I couldn't find any reviews of this before I bought it, so I bought it anyway and thought I'd write my own.
The product I'm discussing is Gaugemaster's pre-ballasted foam underlay part number GM200:
For those who find the thought of going over every inch of track with a small teaspoon and a tub of ballast scary, this product certainly sounds welcome. It comes as a 5 metre roll of foam which is pre-ballasted to fit 00 gauge track (an N gauge equivalent is also available). The idea is that you fit this as you lay the track, and when you've finished you've got a complete ballasted layout with none of the tedious work involved with hand ballasting.
So, does it work? Sort of. On the plus side, it does make getting a basic ballasted finish a lot quicker and easier. It's easy to stretch to fit track and while you have to cut it up and glue it in place to fit points and crossings, this is still rather quicker than doing it by hand.
On the minus side, I thought the height it raised the track to was a touch excessive - the photo below demonstrates what I mean:
This might be acceptable if you're representing a modern high-speed line, but for smaller layouts and goods yards it's probably too much. You can buy separate bags of ballast to match the ballast they've used on the underlay and use this to reduce the apparent height by making the shoulder a little less steep, but if you're going to do that over your whole layout much of the benefit of the product is lost.
I also found that the nature of cutting up and gluing to fit to points tended to result in a finish where it was no longer possible to get the point to lie perfectly flat on the baseboard - at least, not without lots of fiddling with cardboard shims.
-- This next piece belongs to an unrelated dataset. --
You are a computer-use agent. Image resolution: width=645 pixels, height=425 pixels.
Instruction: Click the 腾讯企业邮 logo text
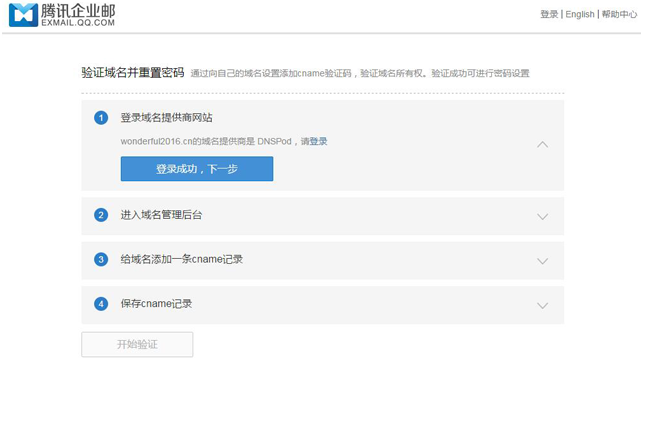(78, 12)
Those who have spent a lot of time on points will know that this is a very efficient way to completely ruin the running of locomotives over points. The upshot is that any time you save on hand-ballasting may well be lost on getting points fixed so trains run reliably over them.
It's expensive at around Â£16-17 for a 5 metre roll, and to my mind it replaces one form of tedium with another - the problem of ballasting track is replaced with the problem of getting trains running reliably over it. This probably isn't a huge problem if you've got a lot of long straights with relatively few points, but if you've got a lot of complicated pointwork it may not worth the trouble.
I think it works out quicker than ballasting the old-fashioned way - particularly if you're as cack handed as I am - but it's not a panacea.